Guerrero also acknowledges reading the writing on the wall from the recent demise of other brewery friends like Dos Luces and a few other Denver-area breweries, who also adopted similar approaches in focusing on culturally specific styles but ultimately had to close down.
“It’s not just people’s style preferences,” continued Guerrero. “You’ve also got the cost of ingredients, especially when it comes to rare fruits and spices, as well as accessibility to those ingredients, that have been difficult on us at times. This lets us be a little more well-rounded and a little less niche. It allows us to reach a broader audience especially where we’re located out here in Aurora.”
And while the Denver brewery scene is already no stranger to punk/heavy metal-inspired breweries, Guerrero admitted that the Incantation theme feels like a more authentic representation of his own identity these days.
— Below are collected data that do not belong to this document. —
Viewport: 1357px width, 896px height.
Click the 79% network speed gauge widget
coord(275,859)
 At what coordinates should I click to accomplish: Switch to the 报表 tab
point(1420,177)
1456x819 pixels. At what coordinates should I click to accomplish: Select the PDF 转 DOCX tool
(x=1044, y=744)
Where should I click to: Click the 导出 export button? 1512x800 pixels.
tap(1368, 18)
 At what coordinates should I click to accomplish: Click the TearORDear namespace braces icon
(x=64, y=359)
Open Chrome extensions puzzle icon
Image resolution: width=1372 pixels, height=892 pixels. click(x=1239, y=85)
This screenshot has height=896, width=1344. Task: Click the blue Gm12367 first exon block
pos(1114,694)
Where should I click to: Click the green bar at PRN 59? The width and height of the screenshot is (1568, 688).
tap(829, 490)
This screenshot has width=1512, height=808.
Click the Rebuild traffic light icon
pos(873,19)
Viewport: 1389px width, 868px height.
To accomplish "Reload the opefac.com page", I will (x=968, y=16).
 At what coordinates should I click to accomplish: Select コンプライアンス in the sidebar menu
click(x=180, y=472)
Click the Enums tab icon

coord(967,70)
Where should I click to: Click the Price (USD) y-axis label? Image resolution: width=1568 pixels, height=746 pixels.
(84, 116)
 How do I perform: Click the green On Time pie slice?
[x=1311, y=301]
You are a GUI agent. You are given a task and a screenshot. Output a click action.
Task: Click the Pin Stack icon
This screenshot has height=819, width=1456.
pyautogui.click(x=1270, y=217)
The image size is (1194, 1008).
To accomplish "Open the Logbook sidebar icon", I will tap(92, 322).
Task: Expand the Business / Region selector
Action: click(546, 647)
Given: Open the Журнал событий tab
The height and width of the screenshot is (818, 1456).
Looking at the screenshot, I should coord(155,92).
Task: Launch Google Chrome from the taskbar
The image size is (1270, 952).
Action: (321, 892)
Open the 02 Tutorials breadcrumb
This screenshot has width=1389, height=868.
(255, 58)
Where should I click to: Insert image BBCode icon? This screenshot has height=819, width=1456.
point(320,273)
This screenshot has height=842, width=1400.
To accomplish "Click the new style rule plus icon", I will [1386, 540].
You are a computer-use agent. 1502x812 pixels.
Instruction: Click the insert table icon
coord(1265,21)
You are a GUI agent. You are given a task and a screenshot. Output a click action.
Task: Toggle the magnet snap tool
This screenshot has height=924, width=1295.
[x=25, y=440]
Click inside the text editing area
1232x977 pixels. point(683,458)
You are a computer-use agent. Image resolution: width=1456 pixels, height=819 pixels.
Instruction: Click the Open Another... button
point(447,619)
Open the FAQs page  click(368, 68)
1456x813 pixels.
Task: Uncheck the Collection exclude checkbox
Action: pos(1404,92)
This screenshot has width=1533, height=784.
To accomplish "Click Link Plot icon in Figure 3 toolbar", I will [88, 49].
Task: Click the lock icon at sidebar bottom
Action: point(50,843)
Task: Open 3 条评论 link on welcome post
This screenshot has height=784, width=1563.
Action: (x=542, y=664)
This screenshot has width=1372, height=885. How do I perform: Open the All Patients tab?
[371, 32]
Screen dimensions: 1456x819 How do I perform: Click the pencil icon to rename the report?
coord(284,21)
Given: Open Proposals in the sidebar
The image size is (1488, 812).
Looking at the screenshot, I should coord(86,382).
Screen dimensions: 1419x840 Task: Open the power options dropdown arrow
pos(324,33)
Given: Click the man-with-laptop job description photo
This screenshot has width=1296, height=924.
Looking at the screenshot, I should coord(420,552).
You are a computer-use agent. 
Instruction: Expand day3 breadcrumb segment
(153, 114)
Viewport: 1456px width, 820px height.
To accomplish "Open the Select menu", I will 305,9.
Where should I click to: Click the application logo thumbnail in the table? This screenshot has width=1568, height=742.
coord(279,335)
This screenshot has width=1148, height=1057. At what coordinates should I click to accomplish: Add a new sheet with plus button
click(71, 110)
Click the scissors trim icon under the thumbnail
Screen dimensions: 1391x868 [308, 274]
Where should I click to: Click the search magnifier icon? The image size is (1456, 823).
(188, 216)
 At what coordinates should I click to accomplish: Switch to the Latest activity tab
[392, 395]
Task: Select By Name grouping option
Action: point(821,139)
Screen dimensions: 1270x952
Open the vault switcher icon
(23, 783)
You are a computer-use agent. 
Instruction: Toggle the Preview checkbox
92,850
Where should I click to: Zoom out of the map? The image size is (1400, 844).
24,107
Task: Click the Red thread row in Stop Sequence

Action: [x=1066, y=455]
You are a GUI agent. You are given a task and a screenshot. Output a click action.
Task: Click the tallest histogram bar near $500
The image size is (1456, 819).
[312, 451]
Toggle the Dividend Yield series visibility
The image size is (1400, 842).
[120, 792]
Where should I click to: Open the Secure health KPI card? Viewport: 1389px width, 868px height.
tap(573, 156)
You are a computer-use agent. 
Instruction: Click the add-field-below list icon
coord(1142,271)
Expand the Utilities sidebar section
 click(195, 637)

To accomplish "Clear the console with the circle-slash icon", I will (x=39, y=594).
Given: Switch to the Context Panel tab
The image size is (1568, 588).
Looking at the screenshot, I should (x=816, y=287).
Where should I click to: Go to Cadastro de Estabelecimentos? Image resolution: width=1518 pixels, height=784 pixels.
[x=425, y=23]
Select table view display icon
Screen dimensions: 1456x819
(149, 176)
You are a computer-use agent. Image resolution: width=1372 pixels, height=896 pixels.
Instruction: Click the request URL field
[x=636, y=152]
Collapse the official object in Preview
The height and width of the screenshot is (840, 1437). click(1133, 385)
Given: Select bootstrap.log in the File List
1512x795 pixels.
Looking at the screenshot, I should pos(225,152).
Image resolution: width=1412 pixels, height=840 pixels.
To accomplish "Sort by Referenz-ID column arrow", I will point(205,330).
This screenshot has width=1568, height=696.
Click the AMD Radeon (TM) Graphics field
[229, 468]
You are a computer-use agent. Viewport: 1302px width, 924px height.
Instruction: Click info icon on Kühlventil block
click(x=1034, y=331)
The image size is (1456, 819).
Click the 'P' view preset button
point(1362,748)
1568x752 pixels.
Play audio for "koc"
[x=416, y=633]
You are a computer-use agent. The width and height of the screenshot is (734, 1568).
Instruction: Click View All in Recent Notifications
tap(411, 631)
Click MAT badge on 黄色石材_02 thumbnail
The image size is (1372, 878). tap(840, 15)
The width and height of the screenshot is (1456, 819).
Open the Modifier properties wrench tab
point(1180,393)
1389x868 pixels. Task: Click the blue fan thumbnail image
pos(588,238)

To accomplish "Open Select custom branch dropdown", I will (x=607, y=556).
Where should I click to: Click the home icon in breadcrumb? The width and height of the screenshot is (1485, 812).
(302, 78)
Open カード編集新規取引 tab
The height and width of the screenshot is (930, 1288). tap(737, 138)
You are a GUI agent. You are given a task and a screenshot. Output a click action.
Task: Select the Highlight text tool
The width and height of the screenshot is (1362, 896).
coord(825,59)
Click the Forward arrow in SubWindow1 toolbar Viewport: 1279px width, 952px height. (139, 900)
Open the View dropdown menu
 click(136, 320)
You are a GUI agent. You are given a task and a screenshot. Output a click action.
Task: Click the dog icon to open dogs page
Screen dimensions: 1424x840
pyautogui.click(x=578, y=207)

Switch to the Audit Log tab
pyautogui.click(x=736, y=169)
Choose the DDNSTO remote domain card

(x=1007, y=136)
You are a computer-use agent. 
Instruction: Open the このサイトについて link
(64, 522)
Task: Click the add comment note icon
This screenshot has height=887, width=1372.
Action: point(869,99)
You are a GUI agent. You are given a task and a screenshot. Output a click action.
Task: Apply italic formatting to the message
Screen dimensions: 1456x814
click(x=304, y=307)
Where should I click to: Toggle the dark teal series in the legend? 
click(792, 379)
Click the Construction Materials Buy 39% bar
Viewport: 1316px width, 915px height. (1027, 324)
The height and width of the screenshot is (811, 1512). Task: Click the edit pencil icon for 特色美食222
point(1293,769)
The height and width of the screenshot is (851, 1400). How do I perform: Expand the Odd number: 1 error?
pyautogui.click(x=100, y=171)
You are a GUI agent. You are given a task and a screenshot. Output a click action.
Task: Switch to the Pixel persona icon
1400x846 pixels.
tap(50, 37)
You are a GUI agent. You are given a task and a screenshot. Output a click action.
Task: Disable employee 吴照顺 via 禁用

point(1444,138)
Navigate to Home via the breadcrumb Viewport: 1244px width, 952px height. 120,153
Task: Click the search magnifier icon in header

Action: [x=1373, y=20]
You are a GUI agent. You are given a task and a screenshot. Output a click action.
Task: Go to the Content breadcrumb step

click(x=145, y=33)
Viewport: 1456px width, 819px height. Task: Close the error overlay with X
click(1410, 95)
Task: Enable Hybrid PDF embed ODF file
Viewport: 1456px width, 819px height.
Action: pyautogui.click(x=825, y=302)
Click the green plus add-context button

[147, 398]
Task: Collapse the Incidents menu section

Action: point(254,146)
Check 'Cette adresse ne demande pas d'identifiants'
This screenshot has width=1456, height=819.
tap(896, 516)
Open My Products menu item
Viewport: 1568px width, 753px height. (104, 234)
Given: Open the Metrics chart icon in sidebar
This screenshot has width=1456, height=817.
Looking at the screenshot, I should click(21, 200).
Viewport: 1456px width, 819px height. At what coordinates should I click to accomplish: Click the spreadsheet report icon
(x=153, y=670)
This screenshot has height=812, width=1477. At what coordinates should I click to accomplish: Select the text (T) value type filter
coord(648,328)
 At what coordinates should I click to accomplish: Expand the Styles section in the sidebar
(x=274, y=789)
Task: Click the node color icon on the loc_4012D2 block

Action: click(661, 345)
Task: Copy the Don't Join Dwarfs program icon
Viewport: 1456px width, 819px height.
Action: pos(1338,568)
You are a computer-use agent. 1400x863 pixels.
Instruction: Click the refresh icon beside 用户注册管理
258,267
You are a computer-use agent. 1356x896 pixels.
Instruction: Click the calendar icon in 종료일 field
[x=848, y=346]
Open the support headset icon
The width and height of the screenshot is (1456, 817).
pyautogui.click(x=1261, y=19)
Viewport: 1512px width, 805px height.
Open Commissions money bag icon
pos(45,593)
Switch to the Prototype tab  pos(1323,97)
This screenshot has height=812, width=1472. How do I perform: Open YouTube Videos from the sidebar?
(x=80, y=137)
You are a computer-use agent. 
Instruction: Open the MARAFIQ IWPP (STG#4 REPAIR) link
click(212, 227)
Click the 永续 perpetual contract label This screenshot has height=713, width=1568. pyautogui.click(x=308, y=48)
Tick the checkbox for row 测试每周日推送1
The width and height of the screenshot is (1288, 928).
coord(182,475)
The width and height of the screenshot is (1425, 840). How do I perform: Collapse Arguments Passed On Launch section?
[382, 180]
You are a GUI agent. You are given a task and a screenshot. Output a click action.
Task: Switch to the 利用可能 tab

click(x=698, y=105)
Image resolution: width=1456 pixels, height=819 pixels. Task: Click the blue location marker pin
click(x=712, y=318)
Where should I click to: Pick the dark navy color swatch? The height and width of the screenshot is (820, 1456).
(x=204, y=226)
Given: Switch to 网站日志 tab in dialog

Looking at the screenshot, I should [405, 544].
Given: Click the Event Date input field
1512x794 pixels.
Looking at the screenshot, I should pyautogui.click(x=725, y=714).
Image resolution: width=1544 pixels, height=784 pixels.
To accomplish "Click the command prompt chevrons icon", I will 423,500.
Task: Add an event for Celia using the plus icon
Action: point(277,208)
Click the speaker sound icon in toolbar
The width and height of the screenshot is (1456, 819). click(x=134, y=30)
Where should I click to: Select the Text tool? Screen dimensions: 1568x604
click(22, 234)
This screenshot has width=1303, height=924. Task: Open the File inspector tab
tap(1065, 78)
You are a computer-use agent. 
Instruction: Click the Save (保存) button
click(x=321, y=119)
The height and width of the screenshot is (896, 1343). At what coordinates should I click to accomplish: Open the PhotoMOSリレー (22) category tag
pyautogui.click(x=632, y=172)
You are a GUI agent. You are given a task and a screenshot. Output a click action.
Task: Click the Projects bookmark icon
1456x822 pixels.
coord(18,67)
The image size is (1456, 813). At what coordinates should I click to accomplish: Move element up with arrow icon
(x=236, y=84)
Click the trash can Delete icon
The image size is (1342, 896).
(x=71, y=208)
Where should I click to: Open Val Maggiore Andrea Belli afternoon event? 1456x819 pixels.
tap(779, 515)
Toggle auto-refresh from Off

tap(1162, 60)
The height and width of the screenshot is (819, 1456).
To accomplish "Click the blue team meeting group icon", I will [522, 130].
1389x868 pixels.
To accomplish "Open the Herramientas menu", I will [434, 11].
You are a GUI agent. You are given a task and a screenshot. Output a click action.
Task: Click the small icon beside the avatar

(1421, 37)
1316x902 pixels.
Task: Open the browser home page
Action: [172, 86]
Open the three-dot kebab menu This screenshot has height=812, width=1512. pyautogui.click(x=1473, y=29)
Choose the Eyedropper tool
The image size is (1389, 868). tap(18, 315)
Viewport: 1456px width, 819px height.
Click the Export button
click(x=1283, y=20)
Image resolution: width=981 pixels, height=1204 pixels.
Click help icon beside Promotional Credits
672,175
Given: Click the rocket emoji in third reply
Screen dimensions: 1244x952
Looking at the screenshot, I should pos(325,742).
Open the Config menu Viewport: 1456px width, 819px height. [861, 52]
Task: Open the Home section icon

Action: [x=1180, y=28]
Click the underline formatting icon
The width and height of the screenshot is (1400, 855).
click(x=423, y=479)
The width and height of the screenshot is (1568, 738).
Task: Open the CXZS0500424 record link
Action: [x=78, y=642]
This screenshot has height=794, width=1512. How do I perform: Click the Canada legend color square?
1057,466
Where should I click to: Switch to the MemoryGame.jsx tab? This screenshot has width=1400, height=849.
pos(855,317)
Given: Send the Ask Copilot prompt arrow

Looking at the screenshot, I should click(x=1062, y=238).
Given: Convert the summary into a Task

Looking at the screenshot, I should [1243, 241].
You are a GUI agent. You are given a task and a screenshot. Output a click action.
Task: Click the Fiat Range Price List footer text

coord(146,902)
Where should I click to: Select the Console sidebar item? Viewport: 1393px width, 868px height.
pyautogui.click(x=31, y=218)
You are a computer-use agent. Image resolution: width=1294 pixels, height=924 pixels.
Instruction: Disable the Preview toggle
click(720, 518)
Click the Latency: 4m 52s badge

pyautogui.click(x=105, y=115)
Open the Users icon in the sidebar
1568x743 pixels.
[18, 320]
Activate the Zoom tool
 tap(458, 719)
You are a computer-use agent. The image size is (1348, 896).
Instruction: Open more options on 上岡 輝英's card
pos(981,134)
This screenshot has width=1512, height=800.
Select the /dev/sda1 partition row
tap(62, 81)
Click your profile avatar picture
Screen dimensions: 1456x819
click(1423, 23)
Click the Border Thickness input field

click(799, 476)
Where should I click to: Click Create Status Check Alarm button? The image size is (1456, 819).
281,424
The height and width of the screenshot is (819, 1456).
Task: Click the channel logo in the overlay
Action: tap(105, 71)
Despite spending over 12 years living in China and originally launching his brewery in Huzhou, Guerrero, who is of Hispanic descent, admitted that he’s felt conflicted about the misguided judgment he’s received from the community at times.
“I speak Chinese, my kids are half Chinese; I spent so much time out there, it’s like my second home,” said Guerrero. “This (Jade Mountain) was meant to showcase what I saw and experienced out there and it was difficult to come back and feel some rejection. It wasn’t necessarily from Chinese people, because they appreciate that I can speak Chinese to them, they say that visiting us feels like stepping back into their hometown, and they understand that I understand the culture. But instead, I’ve felt negative pressure and received some negative reactions from people who maybe are not Asian or have never been to China, who don’t understand my background, and at the end of the day, it’s just one of a million things that have led to our struggles.
Guerrero reflects that the departure from Jade Mountain and its rich cultural relevance will be a difficult one, but that he’s also hopeful patrons will understand the new layer of personal relevance Incantation plays in his life. A longtime rocker, Guerrero grew up playing guitar, drums, and bass in local punk and metal bands throughout most of his life, and already often nodded to those motifs even during the brewery’s previous lifespan.
With the change, Incantation will begin featuring several themed music and programming nights throughout the week including “Magic Mondays” which will serve to host Magic the Gathering meetups with Black and Doom Metal music playing, Power Metal Tuesdays, horror movies aired on Friday, Punk & Ska on Saturday, and Emo/Scream Sundays. Similarly, Incantation’s beer lineup now features more conventional styles like a Mexican Lager, Dark Lager, IPA, and Double IPA, while also nodding slightly to its Jade roots with a Rice Lager, Hibiscus Hard Tea, Sour Ale w/ Raspberry Apricot, and Black Tea.
Moving forward, Guerrero teased that Incantation will focus primarily on Lagers and IPAs but that they’re working on growing a specialty beer program that will feature a clean barrel-aging Stout program and begin shifting away from smoothie-style sours and more toward growing a Mixed Fermentation sour program.
As for all of the smoke and mirrors this past weekend regarding the overhauled rebrand? Guerrero admits it was one part social experiment and another part marketing showmanship. “It was a purposeful decision to generate a little buzz,” laughed Guerrero.” I honestly wanted to see people’s true opinions without any background or context. But ultimately we’re hopeful that we can change things up and keep people here for longer.”